可由于我爸工作的原因,元旦期间需要有本地员工值班,让外地同事回去过节。
给几个相熟的本地同事打去电话,又都换不开班,所以我爸终究是走不开,只能是把远在千里之外的我给叫了回来。
当天夜里,爷爷走进我房间,从贴身的衣兜里掏出一叠码得整整齐齐的新钱,和一张早已买好的车票,塞到我手里。
“这里面三千块,两千是礼金,剩下的一千,孙子你留着买回程的车票,或是应急用。
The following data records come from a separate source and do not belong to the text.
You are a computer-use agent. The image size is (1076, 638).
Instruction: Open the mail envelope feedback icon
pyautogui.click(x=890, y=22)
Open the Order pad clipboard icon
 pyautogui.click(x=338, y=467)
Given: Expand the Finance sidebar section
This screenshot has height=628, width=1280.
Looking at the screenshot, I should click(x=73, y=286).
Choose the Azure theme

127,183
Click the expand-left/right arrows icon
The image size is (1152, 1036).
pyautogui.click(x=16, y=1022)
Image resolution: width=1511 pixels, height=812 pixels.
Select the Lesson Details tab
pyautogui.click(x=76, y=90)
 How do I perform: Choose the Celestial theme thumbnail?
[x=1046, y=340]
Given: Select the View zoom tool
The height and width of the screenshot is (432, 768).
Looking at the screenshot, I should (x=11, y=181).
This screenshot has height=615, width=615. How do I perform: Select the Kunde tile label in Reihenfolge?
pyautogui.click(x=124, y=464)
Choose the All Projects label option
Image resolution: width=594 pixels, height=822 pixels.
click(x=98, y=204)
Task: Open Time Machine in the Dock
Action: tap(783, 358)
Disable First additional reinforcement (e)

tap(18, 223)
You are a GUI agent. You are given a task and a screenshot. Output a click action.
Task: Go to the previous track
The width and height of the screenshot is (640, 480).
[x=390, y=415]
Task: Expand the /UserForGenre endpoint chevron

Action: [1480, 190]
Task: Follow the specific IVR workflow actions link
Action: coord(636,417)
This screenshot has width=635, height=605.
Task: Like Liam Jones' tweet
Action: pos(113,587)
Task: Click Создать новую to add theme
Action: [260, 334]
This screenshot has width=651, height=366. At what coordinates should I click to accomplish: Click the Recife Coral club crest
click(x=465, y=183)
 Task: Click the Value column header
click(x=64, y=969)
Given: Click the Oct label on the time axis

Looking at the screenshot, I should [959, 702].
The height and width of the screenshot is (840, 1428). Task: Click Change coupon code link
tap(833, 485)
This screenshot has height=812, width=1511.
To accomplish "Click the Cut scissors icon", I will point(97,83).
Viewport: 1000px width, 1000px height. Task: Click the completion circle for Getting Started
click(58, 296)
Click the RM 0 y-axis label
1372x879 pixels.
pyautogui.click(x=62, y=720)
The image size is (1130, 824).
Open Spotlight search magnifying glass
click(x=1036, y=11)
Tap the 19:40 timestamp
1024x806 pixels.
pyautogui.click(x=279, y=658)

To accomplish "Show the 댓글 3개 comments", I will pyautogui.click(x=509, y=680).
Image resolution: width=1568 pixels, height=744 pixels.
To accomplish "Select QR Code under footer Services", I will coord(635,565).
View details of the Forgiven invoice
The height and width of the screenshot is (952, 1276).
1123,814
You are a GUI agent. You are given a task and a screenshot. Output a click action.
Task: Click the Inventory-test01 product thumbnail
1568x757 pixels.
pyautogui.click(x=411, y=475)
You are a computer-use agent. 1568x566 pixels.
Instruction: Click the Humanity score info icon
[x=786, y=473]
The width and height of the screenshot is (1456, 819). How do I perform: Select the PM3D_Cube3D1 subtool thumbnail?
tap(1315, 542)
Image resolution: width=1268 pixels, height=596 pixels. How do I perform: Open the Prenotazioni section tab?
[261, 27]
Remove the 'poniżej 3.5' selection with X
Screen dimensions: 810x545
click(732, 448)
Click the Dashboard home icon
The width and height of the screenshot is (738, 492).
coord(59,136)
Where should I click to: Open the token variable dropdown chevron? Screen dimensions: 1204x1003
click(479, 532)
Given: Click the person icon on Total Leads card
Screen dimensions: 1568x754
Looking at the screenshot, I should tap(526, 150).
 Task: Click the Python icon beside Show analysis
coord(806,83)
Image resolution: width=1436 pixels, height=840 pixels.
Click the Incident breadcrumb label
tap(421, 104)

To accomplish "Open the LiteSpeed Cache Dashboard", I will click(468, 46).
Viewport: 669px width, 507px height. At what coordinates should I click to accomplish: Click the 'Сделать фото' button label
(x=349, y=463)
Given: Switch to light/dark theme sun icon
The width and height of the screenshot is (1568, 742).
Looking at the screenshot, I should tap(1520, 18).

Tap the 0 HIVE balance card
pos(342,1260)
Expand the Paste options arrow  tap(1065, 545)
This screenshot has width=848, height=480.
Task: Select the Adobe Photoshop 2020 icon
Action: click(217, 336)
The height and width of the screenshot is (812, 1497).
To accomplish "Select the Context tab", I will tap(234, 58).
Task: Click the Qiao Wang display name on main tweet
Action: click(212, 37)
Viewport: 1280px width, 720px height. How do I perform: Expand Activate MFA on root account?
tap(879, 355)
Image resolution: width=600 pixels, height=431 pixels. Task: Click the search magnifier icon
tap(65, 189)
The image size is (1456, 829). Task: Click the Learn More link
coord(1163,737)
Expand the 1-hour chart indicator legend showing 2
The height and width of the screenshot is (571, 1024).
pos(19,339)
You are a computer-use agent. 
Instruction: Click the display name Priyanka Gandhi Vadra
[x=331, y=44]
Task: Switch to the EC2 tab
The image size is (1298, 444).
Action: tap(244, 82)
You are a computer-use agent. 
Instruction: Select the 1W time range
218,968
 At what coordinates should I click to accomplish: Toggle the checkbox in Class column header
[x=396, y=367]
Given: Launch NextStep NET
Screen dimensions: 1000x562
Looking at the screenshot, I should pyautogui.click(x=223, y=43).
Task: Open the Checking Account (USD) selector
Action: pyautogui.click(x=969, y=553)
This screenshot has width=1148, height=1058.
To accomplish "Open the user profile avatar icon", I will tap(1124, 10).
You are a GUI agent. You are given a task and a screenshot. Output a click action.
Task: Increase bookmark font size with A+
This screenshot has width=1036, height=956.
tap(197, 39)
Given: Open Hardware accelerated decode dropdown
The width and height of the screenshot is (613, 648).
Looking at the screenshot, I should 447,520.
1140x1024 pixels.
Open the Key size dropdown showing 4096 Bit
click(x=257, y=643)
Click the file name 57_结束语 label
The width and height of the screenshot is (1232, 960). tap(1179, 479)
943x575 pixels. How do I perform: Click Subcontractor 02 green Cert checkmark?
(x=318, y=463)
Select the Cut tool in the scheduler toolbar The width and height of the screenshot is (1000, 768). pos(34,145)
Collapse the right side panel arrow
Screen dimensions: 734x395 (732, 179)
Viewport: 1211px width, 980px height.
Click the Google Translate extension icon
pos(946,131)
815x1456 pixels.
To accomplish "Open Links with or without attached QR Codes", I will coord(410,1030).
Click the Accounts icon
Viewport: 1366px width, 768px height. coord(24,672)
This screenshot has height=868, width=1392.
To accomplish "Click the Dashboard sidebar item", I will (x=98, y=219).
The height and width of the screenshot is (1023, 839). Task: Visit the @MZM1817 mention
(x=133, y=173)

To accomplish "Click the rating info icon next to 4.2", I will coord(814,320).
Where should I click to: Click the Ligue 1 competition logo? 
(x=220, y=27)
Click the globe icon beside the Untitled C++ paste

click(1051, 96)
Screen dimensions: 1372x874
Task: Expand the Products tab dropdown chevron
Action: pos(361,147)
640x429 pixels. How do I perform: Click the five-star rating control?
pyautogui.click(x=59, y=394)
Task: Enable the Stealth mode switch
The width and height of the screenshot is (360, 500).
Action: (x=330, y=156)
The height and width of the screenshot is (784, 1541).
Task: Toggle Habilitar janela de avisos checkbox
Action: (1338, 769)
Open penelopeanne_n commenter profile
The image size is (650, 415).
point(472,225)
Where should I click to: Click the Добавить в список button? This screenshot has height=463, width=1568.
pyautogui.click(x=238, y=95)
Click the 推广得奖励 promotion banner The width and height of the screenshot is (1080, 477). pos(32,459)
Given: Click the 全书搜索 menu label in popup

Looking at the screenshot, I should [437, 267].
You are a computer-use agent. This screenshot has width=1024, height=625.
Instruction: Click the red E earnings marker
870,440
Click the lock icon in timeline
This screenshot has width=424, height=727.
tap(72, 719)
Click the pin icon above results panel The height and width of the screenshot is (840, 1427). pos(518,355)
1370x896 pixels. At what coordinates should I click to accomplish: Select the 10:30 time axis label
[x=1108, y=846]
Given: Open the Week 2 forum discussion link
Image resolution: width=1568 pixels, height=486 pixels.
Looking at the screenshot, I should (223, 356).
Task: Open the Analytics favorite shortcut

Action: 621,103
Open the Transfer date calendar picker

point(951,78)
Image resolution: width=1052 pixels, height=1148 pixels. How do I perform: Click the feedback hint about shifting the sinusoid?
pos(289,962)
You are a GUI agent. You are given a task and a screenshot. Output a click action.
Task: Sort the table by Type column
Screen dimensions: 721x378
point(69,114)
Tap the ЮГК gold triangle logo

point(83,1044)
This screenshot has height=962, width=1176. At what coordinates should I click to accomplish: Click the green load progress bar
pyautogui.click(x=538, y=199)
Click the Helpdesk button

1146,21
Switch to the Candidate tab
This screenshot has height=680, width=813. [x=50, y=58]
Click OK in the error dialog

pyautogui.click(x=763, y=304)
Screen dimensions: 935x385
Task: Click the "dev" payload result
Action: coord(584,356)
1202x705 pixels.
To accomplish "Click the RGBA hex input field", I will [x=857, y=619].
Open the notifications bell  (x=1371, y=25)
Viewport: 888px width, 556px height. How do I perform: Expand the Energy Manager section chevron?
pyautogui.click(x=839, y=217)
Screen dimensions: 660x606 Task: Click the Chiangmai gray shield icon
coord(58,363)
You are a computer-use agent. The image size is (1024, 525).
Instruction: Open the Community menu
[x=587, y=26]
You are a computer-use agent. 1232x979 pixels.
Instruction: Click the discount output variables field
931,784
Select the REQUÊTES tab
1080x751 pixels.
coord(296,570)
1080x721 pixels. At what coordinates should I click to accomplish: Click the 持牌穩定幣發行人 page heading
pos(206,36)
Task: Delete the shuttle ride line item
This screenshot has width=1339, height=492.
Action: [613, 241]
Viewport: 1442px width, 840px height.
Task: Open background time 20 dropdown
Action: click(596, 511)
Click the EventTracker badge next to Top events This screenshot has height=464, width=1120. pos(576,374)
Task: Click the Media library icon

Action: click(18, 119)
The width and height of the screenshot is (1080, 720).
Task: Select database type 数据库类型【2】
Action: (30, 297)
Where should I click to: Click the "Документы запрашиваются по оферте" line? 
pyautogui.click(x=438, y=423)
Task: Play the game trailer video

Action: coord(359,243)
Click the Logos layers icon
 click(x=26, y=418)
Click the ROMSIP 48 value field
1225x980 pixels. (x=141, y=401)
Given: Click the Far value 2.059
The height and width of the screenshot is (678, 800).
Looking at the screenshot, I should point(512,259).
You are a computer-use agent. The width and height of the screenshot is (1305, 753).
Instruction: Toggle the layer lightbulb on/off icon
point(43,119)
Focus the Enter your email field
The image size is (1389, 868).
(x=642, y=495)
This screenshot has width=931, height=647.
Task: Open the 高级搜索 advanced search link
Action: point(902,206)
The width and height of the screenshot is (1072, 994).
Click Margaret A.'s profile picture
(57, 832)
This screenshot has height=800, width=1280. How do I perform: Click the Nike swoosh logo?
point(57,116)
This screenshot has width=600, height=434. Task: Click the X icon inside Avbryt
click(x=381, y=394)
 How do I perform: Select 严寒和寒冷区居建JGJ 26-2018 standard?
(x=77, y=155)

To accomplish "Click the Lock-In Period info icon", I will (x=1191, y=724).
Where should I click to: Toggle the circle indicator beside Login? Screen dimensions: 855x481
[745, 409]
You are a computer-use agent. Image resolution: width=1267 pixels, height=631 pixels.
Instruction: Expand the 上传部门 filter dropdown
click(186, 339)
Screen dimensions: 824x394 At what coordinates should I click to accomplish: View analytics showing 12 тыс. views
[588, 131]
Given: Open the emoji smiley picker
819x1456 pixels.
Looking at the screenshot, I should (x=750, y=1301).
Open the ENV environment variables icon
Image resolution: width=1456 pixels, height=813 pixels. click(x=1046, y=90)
”拍了拍我的手背,爷爷声音带着几分沙哑,眼神里满是嘱托。
“记着,去了之后,一切都听主家的,多待几天,一定要看着你谢爷爷被安安稳稳地打发了,再回来,知道了吗?!”
看着爷爷那微红的眼眶,捏着那还带有体温的钱和车票,我鼻尖一酸,重重点了点头。
次日一早,我便揣着爷爷的嘱托,坐上了前往谢爷爷家的火车,一路驶向那个有我回忆的地方。
两个来小时的路程,不知为何,当我离目的地越近,我的心就越沉。
记忆里,谢爷爷住的那个小院,总是干干净净的,很是安静。
可如今,当我独自下车走出车站,循着略感陌生的街道,再来到这小院的门口时,眼前的景象却刺得我眼眶一热。
曾经的院落,此刻早已被一片素白所笼罩。
院门口挂着白幡,随风轻轻飘动,发出细碎的声响。
院子里的墙头上、屋檐下,都挂满了白绸和白花。
原本的堂屋,已经被细心布置成了灵堂,正中央摆着谢爷爷的黑白遗像。
照片里的谢爷爷,依旧是那副慈祥又严肃的模样,嘴角还带着浅浅的笑。
香案上摆着瓜果祭品,燃着的香烛袅袅地飘着青烟,淡淡的檀香混着一丝哀伤,在空气里弥漫。
院子里满是来来往往帮忙的乡邻,人人脚步匆匆,面色凝重。
稍稍定了定神,我走进院门,脚步放得很轻,不大的院子里有不少忙碌的身影。
我拦下一位正张罗着指挥、看似像管事的长辈,语气恭敬地低声说明来意:
“您好,叔,我是谢爷爷战友的孙子,我爷爷是......”
待我将爷爷的名字说于那人时,那位长辈的脸色瞬间柔和了许多,原本凝重的神情里也添了几分热络,连忙拉着我的手,往灵堂里引。
一旁看着像是谢爷爷家属的主家人,也闻声围了过来,个个都十分热情,忙着给我递水、让座、甚至让烟。
其中一位看起来约四十多岁,头戴孝巾、穿一身粗麻孝服的妇人,走过来紧紧拉住我的手。
她的泪水在眼眶里打转,眼泡肿得像核桃,显然是刚哭过一场。
“你是张叔的孙子吧?!快请进,快请进,真难为他老人家记挂,还让你这么大老远的专门跑一趟!”
“张叔他身体还好吧?我爹在世的时候,总和我们讲他俩在部队的事,如今......呜呜呜呜.......”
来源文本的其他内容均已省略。